The word used most around here to describe the Vikings defense is versatile; Mike Zimmer has versatility in his schemes as well as versatility in his personnel. And no single player fits the bill more than Harrison Smith.
Smith is perhaps the most important player on the Minnesota defense. He is third on the team in solo tackles, first in yards per coverage snap and first in interceptions. Smith also has 1.5 sacks, which leads all non-defensive linemen on the Vikings. He plays an impeccable last line of defense, he covers slot receivers as well as anyone and he throws his body around in the trenches. Smith can do it all. Yet, somehow, three other NFC safeties were chosen ahead of Smith for the Pro Bowl. Considering he is the most complete safety in the game, it begs the question: How?
Here are the facts. Smith has played 39 percent of his snaps as a free safety, the rest in the box or in man. He mostly plays on the weak side of the field with a few snaps on the strong side sprinkled in. Smith has allowed .29 yards per coverage snap, which is seventh-most for a safety. He has the highest Pro Football Focus run-defense grade and the fifth-highest coverage grade among NFL safeties.
What this shows is that Smith is a jack-of-all-safety-trades, dominant at run-support, playing center field and manning the slot. It also shows Zimmer does not define his role in the secondary. He has some strong safety tendencies: Primarily, his frequency of playing in the box and his hard-nosed run-stopping. But the depth chart lists him as a free safety, he rarely plays on the strong side and he drops into deep zone far more than running mate Andrew Sendejo.
Here is a little speculation: The selectors for the Pro Bowl do not watch enough tape on Smith and view him as a strong safety. And with Landon Collins getting voted in (which is another issue in itself) and Malcolm Jenkins being the leader of the NFC’s top seed, Smith was bumped to third among strong safeties. Of course, Smith is better than both of these guys and could very easily have been selected ahead of either of them if those in charge wanted to.

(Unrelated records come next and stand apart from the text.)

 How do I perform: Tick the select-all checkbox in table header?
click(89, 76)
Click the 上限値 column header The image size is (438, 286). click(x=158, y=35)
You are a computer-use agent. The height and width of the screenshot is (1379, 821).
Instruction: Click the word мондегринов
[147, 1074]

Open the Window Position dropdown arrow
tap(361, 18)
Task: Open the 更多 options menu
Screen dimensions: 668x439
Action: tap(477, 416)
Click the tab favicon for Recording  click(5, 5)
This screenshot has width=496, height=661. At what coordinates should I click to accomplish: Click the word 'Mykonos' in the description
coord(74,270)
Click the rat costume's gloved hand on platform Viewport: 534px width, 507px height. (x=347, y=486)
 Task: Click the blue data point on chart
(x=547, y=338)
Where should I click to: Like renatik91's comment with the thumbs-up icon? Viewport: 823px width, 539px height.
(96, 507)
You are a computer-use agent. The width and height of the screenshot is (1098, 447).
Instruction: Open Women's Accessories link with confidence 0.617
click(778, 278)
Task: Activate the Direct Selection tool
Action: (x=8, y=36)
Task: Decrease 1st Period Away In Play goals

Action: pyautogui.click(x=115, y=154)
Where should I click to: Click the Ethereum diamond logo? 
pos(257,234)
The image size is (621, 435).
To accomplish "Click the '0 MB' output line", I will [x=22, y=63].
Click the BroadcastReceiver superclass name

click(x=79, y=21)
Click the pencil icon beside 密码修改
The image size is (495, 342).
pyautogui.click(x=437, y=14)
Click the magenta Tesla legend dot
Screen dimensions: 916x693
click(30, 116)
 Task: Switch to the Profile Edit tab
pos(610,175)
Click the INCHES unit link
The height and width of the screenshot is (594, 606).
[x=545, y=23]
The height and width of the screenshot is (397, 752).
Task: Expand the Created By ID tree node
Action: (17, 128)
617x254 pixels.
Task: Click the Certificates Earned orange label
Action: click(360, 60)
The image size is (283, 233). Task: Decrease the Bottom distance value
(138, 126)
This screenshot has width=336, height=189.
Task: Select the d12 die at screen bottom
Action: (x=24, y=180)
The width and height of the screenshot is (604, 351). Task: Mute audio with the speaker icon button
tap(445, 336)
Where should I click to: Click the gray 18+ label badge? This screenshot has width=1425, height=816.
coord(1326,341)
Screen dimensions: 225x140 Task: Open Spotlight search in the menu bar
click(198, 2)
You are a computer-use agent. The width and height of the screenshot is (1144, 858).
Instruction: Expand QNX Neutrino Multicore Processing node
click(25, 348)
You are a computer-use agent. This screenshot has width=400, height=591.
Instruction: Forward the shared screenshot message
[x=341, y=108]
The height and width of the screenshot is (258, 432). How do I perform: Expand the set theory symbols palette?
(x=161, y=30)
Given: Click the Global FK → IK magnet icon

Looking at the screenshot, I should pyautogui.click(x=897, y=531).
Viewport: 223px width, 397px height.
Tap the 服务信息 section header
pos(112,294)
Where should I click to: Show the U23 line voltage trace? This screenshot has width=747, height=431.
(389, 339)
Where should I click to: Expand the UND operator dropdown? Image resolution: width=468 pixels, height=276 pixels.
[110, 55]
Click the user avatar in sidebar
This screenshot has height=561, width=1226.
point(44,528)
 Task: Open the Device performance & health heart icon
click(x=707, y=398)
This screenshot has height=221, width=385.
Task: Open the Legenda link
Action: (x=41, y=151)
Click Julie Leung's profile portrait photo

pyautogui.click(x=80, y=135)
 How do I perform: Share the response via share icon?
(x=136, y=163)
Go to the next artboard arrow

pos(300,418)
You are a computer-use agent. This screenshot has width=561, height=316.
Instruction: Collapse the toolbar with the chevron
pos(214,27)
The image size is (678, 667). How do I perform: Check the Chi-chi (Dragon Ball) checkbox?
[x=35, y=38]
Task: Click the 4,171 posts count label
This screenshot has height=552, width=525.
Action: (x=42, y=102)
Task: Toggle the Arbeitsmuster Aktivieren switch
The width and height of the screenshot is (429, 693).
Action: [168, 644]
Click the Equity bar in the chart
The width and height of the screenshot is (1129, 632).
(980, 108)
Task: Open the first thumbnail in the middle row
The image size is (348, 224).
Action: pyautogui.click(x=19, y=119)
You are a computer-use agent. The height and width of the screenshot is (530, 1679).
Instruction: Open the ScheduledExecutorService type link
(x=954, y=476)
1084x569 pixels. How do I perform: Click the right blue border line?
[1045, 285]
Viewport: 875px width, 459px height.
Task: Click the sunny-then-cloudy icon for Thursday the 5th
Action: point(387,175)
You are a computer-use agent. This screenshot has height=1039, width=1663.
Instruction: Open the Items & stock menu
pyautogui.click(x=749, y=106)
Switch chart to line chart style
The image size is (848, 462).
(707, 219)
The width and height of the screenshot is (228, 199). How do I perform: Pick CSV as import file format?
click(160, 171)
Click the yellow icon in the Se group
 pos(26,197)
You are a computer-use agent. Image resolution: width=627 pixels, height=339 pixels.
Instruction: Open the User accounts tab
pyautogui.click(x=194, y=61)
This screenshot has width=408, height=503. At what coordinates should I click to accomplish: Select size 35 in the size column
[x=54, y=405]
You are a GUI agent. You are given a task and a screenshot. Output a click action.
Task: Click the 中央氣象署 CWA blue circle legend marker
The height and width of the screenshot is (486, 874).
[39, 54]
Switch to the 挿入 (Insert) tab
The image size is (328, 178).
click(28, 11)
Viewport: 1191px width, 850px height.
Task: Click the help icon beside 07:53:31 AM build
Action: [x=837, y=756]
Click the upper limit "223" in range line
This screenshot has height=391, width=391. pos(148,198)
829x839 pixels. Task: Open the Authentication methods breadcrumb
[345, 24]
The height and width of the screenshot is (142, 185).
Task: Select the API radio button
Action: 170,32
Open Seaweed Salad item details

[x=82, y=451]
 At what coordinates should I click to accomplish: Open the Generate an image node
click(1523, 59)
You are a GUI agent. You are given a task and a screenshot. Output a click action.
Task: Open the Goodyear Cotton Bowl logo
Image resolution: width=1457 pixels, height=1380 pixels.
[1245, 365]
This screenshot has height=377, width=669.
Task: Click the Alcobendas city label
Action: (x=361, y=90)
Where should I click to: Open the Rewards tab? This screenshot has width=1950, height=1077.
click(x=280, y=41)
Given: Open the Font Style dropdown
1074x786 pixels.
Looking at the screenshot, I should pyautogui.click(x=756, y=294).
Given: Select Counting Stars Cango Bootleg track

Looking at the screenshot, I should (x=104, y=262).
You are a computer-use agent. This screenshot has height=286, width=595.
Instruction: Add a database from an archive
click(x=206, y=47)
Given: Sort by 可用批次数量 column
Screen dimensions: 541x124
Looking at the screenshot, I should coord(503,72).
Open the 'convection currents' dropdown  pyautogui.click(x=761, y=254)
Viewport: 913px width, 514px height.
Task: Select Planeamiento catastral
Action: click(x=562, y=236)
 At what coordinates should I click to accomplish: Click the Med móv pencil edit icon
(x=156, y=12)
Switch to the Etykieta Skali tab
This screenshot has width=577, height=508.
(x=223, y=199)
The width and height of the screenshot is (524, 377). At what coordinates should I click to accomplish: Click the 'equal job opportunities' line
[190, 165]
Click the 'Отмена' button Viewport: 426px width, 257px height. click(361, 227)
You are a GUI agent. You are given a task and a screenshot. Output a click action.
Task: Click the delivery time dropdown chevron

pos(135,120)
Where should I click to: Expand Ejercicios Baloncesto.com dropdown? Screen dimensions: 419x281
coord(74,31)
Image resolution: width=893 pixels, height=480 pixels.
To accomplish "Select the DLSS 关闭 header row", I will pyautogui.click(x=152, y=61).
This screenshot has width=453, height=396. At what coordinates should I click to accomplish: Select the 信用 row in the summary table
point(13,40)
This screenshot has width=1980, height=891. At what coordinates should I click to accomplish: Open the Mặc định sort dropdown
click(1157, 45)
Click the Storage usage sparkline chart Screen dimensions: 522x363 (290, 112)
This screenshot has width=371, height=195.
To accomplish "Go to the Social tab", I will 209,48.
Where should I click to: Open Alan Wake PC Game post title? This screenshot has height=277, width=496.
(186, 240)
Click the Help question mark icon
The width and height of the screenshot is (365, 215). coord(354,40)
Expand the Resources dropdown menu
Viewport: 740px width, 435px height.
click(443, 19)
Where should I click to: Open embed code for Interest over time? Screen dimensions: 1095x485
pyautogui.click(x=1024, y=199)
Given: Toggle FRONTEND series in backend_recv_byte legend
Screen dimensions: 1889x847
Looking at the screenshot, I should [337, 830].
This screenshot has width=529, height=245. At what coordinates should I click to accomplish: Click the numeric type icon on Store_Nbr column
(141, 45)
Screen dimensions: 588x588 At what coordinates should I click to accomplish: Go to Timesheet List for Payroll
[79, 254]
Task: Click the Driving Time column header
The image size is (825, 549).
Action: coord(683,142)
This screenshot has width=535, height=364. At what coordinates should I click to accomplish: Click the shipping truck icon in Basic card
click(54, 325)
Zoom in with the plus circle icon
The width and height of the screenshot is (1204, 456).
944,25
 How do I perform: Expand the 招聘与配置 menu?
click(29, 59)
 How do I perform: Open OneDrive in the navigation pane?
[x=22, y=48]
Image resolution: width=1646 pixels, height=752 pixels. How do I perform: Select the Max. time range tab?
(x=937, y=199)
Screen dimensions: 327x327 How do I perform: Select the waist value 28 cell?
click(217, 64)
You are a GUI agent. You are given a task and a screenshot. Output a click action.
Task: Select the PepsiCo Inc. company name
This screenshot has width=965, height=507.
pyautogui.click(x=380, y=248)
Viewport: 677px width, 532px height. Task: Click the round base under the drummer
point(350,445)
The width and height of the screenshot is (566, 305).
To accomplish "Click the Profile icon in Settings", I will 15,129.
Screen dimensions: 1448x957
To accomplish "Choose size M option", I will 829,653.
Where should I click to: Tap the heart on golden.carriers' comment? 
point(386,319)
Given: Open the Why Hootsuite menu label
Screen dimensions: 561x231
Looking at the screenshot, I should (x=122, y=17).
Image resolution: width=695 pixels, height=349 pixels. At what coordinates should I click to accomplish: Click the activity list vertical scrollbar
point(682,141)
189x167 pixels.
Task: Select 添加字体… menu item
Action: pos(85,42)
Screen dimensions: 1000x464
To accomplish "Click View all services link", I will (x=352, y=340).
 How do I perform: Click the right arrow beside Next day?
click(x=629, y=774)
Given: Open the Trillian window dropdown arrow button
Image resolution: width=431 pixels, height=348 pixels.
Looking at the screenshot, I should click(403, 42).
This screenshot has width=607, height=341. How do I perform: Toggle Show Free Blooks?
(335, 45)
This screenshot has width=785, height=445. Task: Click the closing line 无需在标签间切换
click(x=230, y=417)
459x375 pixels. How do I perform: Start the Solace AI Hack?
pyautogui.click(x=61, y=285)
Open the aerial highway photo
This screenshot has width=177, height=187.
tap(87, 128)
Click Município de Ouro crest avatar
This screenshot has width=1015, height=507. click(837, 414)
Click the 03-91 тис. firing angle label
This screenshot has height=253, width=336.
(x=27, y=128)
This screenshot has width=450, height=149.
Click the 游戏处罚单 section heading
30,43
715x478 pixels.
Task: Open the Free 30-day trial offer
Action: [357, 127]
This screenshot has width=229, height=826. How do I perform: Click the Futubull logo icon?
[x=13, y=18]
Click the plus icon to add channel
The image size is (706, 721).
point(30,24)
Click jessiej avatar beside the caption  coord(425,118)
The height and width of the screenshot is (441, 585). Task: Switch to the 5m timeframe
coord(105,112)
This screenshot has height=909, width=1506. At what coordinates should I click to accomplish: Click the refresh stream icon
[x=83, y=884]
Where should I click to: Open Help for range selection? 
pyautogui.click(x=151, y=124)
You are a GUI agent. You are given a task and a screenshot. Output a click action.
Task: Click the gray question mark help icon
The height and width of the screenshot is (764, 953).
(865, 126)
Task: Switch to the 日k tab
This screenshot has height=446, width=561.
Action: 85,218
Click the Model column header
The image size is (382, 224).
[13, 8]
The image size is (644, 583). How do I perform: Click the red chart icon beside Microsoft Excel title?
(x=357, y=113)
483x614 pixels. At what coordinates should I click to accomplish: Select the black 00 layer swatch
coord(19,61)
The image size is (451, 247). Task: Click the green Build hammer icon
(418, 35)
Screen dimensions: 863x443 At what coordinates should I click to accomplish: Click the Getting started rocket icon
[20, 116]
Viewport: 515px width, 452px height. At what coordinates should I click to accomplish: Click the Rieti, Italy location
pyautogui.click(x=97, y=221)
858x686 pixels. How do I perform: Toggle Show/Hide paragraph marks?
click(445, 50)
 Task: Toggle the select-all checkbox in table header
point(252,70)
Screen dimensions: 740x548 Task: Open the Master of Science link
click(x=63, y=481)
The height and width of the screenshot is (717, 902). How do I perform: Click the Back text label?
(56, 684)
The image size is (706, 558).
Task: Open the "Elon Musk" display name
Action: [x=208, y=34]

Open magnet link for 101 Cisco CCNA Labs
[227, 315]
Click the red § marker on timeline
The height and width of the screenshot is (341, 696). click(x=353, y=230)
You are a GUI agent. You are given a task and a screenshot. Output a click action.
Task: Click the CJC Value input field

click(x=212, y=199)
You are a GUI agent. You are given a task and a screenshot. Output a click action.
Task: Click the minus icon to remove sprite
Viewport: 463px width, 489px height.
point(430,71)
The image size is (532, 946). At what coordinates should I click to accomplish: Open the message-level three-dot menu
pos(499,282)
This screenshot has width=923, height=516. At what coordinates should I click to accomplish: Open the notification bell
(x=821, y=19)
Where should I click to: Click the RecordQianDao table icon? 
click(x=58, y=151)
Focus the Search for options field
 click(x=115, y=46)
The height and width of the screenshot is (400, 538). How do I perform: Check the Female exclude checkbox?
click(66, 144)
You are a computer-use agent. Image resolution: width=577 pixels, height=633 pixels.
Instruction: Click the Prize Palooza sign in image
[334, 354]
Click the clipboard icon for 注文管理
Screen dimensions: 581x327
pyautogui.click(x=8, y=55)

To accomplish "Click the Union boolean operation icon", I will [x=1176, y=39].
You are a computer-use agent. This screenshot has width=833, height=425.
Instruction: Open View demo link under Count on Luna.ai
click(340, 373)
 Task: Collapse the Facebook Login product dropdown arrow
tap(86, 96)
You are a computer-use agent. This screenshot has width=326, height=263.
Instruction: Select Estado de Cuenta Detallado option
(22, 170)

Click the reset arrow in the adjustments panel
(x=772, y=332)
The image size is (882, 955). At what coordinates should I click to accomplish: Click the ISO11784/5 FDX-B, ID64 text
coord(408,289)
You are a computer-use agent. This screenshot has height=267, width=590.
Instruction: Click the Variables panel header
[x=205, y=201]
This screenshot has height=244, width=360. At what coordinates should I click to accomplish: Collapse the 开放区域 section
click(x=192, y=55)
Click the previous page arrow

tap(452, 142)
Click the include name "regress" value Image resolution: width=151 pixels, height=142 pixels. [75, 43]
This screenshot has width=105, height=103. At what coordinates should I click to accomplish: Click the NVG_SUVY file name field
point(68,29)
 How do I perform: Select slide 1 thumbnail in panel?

The problem is that Smith is not technically a strong safety. He is a free safety and arguably the best in the league. But Earl Thomas got the spot. That is not an issue on its own, Thomas is a great player and has been for awhile. Smith has had the better season but Thomas is deserving of a Pro Bowl nod. The bigger issue is that Thomas was the only free safety selected. This was the case in both conferences, only one free safety slot. It does not make sense. Since there are absolutely no stakes to the game, why set a strict roster limit that means the free safety has no reserve?
Saying that, Smith should be starting ahead of Thomas. Truth is, Zimmer’s varied use of Smith may have been a factor in Smith’s absence from the Pro Bowl. Thomas is much more of the traditional Ed Reed-type, ball-hawking center field free safety. For reference, last week against the Rams, Thomas played 66 snaps. He lined up at free safety on 64 of those snaps (97 percent) and lined up in the box on just one snap (1.5 percent). Compare that with Smith’s 39 percent of snaps at free safety on the season.
It just might be that those making the Pro Bowl selections want to keep their positions in a strict box. And that means free safeties do not belong in the box.
Besides the mischaracterization of his position, there are two other possible reasons why Collins, Jenkins and Thomas were chosen over Smith: Numbers and reputation.
First, let us take a look at just the basic, raw numbers:
The simple statistics lean towards Smith as having the greatest overall impact of the four. Collins is the only one with more total tackles and none have more interceptions, pass break-ups or sacks. Plus, factor in that Thomas has missed two games and the choice to leave Smith out gets even more befuddling.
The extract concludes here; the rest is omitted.